Aim of the task:
Once the line containing "This screenshot has height=673, width=1200." is found in the data below, output that line and every line after it through the last, unchanged and with nothing else.

··· Data provided ···

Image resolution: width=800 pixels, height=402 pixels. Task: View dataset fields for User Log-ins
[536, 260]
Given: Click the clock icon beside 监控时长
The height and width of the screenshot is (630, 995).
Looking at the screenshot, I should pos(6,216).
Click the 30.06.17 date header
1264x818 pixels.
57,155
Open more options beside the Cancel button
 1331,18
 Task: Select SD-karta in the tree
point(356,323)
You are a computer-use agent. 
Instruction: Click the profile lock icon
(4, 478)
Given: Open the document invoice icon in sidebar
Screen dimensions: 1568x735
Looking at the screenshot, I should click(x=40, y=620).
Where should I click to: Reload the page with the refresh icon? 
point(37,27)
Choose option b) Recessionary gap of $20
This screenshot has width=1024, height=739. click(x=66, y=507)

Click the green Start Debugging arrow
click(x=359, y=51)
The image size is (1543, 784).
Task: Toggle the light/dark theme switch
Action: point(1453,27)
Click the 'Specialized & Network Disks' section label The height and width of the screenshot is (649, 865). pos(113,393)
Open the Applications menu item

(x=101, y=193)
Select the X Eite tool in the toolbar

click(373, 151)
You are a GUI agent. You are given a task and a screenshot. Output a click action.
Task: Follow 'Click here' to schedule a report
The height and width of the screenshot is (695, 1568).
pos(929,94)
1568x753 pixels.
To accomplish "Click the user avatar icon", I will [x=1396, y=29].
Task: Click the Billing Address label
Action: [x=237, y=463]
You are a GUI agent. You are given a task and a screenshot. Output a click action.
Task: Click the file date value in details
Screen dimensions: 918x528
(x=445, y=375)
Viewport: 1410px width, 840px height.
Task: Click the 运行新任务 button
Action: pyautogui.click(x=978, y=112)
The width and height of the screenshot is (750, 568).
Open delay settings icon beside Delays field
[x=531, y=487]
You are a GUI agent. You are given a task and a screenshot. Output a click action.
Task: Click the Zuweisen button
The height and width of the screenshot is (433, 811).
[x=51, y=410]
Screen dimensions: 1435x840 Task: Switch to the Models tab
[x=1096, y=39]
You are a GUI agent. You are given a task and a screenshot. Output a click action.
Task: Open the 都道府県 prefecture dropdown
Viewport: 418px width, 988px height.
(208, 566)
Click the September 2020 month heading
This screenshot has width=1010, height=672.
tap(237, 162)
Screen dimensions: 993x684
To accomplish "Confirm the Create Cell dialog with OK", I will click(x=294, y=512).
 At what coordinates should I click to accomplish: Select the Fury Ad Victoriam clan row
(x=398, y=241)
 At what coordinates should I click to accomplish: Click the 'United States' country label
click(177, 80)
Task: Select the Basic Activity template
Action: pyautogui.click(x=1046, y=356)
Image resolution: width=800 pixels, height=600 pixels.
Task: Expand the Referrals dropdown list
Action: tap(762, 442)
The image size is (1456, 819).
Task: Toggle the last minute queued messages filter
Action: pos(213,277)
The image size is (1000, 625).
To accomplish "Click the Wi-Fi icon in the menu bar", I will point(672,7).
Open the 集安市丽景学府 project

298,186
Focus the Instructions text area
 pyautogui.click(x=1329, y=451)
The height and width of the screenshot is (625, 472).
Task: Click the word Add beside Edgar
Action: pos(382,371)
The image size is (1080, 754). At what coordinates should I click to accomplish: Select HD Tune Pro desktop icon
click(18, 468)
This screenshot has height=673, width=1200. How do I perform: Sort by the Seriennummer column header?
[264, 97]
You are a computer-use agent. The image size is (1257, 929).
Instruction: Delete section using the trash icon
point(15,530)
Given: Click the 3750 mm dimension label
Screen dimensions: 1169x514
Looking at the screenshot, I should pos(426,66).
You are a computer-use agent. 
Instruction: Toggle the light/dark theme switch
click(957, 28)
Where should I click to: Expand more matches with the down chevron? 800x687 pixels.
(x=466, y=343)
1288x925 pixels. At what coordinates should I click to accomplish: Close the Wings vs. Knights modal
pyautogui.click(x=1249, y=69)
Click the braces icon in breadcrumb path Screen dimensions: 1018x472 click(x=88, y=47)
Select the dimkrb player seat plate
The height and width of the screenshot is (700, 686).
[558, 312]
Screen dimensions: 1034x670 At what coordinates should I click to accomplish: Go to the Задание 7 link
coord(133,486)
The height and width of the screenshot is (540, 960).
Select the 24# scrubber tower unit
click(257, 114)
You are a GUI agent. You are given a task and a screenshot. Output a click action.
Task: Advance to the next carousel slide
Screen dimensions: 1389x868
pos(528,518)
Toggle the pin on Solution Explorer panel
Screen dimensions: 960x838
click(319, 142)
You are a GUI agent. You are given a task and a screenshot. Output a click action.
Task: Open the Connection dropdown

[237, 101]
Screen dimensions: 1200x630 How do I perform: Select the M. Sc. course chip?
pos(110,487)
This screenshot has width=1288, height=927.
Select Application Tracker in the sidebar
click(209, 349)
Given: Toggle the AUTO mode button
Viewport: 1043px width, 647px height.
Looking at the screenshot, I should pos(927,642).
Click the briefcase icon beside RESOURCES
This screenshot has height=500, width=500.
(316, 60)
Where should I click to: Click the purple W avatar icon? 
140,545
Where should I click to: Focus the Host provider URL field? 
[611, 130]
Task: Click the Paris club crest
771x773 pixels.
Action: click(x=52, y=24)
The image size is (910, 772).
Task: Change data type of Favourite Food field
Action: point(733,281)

···

Expected output:
This screenshot has height=673, width=1200. How do I perform: Sort by the Seriennummer column header?
[264, 97]
You are a computer-use agent. The image size is (1257, 929).
Instruction: Delete section using the trash icon
point(15,530)
Given: Click the 3750 mm dimension label
Screen dimensions: 1169x514
Looking at the screenshot, I should pos(426,66).
You are a computer-use agent. 
Instruction: Toggle the light/dark theme switch
click(957, 28)
Where should I click to: Expand more matches with the down chevron? 800x687 pixels.
(x=466, y=343)
1288x925 pixels. At what coordinates should I click to accomplish: Close the Wings vs. Knights modal
pyautogui.click(x=1249, y=69)
Click the braces icon in breadcrumb path Screen dimensions: 1018x472 click(x=88, y=47)
Select the dimkrb player seat plate
The height and width of the screenshot is (700, 686).
[558, 312]
Screen dimensions: 1034x670 At what coordinates should I click to accomplish: Go to the Задание 7 link
coord(133,486)
The height and width of the screenshot is (540, 960).
Select the 24# scrubber tower unit
click(257, 114)
You are a GUI agent. You are given a task and a screenshot. Output a click action.
Task: Advance to the next carousel slide
Screen dimensions: 1389x868
pos(528,518)
Toggle the pin on Solution Explorer panel
Screen dimensions: 960x838
click(319, 142)
You are a GUI agent. You are given a task and a screenshot. Output a click action.
Task: Open the Connection dropdown

[237, 101]
Screen dimensions: 1200x630 How do I perform: Select the M. Sc. course chip?
pos(110,487)
This screenshot has width=1288, height=927.
Select Application Tracker in the sidebar
click(209, 349)
Given: Toggle the AUTO mode button
Viewport: 1043px width, 647px height.
Looking at the screenshot, I should pos(927,642).
Click the briefcase icon beside RESOURCES
This screenshot has height=500, width=500.
(316, 60)
Where should I click to: Click the purple W avatar icon? 
140,545
Where should I click to: Focus the Host provider URL field? 
[611, 130]
Task: Click the Paris club crest
771x773 pixels.
Action: click(x=52, y=24)
The image size is (910, 772).
Task: Change data type of Favourite Food field
Action: point(733,281)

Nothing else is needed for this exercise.